It’s a very good time to be an Alex G. fan (or an Alex G.) right now. The Temple English major may be young, but he’s got a firm, if lofty, five-or-so year plan laid out ahead of him. His new release — his first with a real label — and his slew of upcoming shows (in and out of basements), are on the horizon. Alex G. the recording name of 21-year old Havertown native Alexander Gianascoli, has been serving up the emotionally rich, lyrically mature, and sonically lush since 2010. He’s got fans in high places (hear Coma Cinema’s Matt Cothran gush over the Philly singer-songwriter), and lots of them (it’s still a shock for him to hear concert-goers sing along). And while none of this is really an accident, it sure is an outlier. With almost no self-promotion — just the tin-can determinism of word-of-mouth — Alex G. has become the musician everyone loves to love.

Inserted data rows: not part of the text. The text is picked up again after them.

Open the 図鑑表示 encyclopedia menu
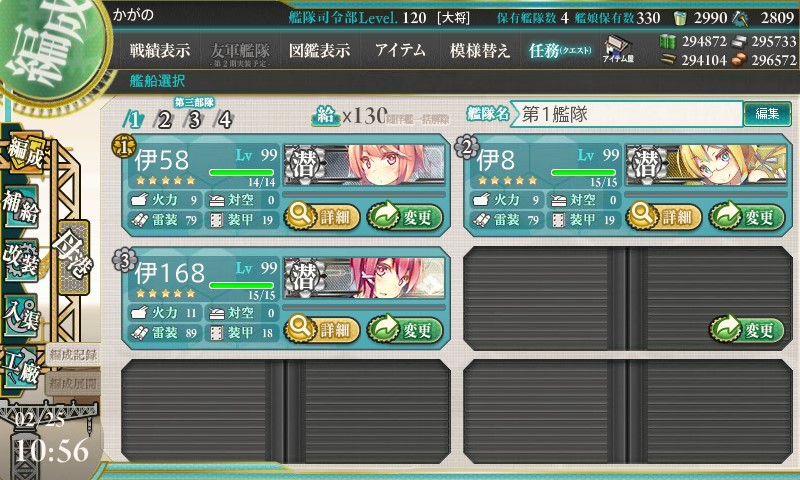The width and height of the screenshot is (800, 480). click(x=319, y=50)
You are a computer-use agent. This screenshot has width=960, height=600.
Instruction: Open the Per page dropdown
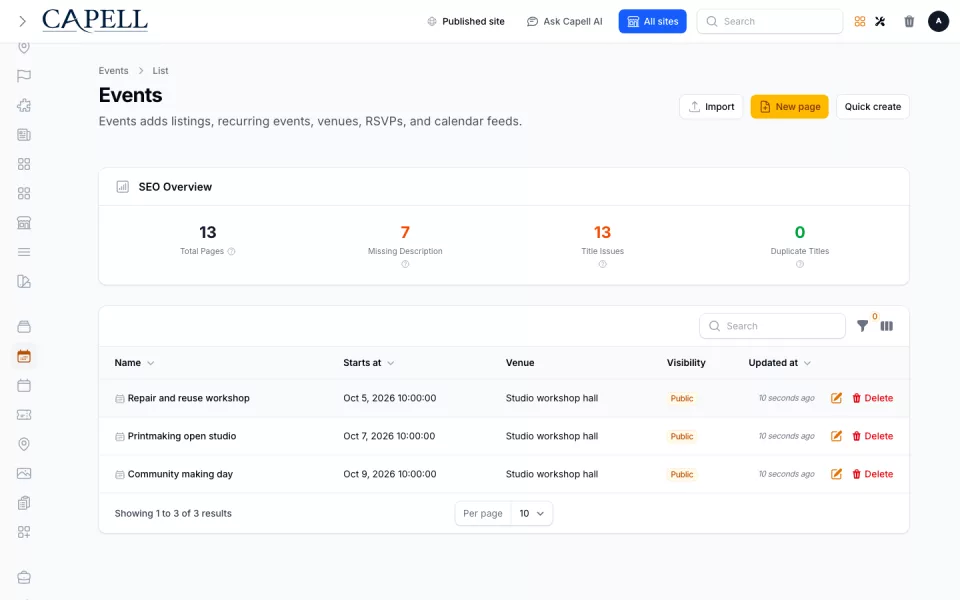tap(531, 513)
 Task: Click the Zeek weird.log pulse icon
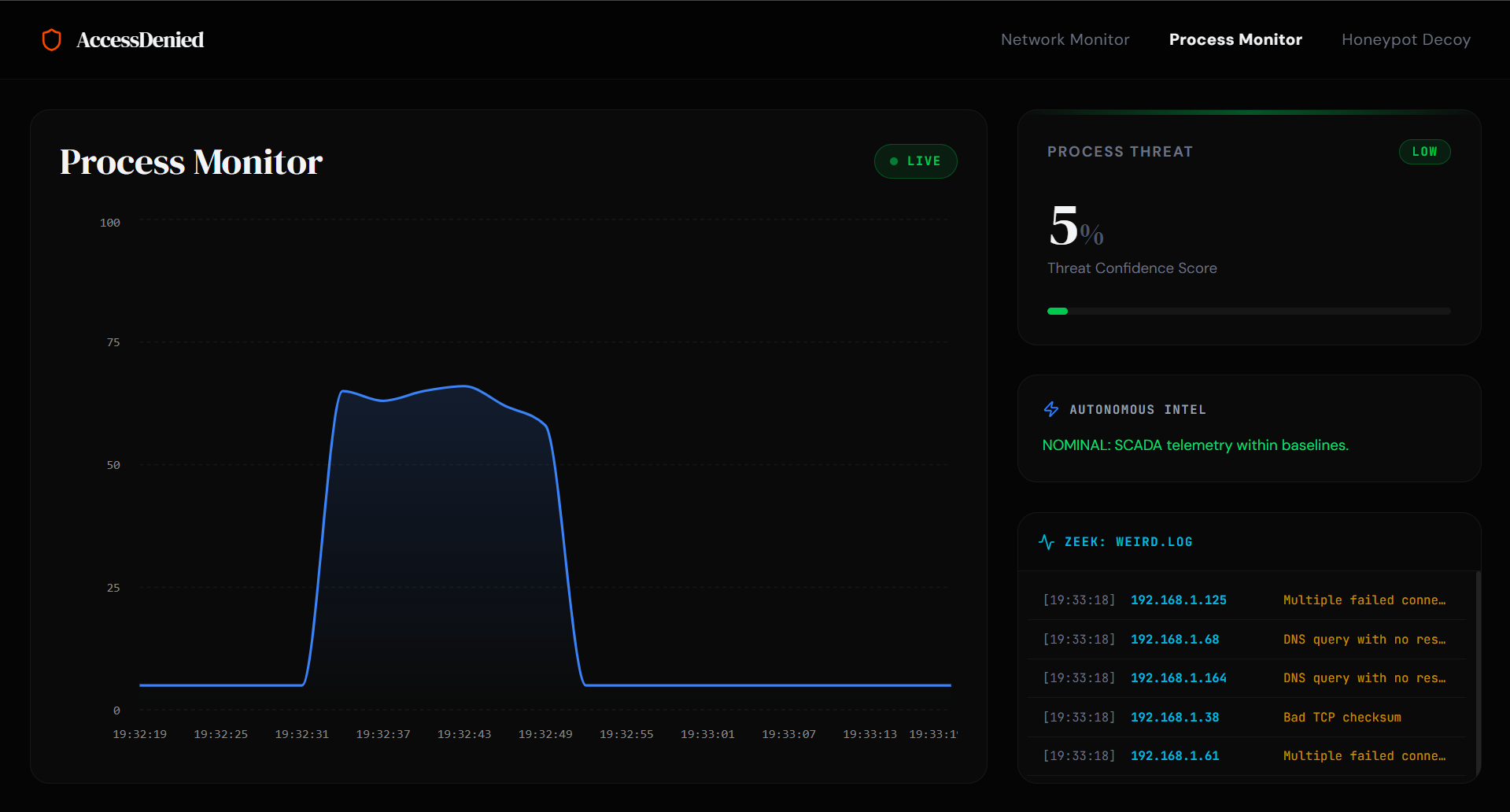pyautogui.click(x=1046, y=542)
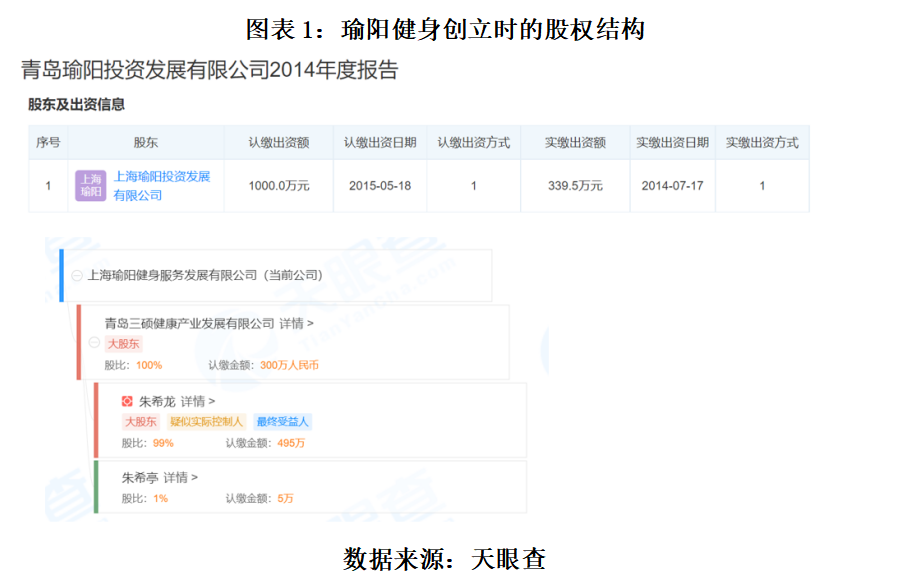Click the red icon beside 朱希龙
Screen dimensions: 899x584
pyautogui.click(x=127, y=401)
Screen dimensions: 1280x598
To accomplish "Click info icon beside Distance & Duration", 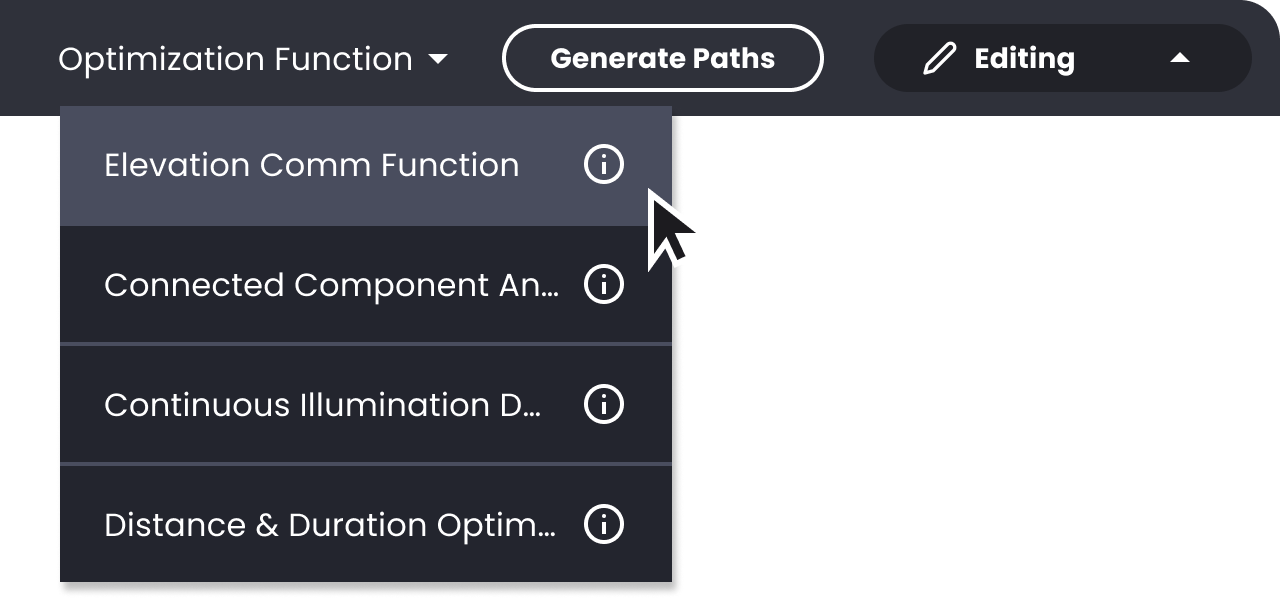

Alex G.'s home base — his Bandcamp page — is filled with charming MS paint- or sister-designed album art, with titles like Winner and Joy. Everything here is deceptively simple, the juvenilia-sans-pretense lyrics and the one-word song titles. But it's all carefully produced and artfully crafted. There's not a throwaway among the 11 Bandcamp releases leading up to his quasi-watershed 2012 album, Trick. Eleven releases in four years isn't bad for a kid and his laptop.
It's striking just how much he does himself, even under the DIY label. Or more accurately, how good it sounds considering. This is truly bedroom pop, his bunk bed barely feet away from his makeshift studio.His recording set-up is essentially his desk and a dinky microphone hooked up to his MacBook . Much of his recording is a multi-"studio" affair, scrambling around the neighborhood to record each Garageband track. "I’ll record my guitar here, then go to my girlfriend’s house — they have a drum kit in the basement and a keyboard — and I’ll record some stuff there and finish up from [my house]. I just go to where the instruments are."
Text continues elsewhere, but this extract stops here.